### Task objective
Find the lines in the records that carry the word "agent". Copy each one.
# # # # # # #
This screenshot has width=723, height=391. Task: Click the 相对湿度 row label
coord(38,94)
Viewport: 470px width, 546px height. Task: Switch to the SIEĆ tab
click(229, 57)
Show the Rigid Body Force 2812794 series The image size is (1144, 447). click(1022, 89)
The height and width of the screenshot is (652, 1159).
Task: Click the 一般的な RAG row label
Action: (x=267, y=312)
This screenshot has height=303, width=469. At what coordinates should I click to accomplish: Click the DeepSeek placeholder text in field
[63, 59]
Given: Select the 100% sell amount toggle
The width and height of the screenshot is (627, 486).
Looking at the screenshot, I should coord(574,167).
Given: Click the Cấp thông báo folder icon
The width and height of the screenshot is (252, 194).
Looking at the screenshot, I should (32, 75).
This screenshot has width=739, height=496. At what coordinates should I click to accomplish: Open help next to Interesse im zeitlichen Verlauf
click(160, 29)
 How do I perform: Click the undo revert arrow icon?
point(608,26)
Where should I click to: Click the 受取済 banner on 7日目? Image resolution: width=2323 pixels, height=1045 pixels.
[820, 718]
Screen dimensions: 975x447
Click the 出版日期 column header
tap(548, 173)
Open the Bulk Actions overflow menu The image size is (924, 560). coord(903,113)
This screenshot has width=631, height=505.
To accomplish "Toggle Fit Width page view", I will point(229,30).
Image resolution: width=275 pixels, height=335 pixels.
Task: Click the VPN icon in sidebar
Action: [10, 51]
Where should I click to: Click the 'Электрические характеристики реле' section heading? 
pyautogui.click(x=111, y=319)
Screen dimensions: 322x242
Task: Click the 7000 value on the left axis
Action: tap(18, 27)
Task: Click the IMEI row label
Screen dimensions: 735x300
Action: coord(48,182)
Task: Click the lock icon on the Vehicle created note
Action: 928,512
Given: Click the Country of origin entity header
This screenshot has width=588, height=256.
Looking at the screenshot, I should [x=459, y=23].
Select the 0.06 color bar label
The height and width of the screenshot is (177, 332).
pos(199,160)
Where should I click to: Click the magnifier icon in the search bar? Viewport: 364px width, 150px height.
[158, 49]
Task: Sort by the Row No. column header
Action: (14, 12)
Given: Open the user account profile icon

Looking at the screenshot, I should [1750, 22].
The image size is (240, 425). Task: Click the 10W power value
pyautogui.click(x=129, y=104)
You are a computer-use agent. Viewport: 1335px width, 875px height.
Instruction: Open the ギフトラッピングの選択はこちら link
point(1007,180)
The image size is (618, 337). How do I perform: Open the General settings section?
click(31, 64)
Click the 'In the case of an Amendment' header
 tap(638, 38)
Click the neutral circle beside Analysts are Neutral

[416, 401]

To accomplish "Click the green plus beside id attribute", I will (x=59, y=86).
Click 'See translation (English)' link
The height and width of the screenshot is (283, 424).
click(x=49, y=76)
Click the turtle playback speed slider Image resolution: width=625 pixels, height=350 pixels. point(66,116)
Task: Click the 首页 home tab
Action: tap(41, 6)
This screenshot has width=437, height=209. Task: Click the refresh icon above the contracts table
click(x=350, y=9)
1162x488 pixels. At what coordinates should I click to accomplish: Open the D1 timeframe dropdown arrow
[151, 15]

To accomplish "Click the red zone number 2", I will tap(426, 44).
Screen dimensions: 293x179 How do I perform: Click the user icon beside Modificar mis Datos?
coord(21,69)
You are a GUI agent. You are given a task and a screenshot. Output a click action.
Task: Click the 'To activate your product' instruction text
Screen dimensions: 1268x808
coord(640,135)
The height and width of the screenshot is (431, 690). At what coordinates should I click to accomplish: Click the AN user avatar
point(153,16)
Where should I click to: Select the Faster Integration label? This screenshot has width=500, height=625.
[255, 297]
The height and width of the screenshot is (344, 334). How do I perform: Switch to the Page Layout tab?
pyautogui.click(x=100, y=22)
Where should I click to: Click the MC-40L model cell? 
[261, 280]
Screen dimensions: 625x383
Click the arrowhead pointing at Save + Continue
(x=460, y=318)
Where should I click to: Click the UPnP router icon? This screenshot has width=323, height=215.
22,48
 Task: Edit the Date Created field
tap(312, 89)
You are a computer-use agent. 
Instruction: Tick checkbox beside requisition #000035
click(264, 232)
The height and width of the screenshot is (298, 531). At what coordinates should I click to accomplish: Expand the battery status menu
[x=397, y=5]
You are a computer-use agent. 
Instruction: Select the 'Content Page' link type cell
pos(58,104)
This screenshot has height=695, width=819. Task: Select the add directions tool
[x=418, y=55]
# # # # # # #
### Exercise response
You are a computer-use agent. Viewport: 1335px width, 875px height.
You are a GUI agent. You are given a task and a screenshot. Output a click action.
You are a computer-use agent. 
You are a computer-use agent. 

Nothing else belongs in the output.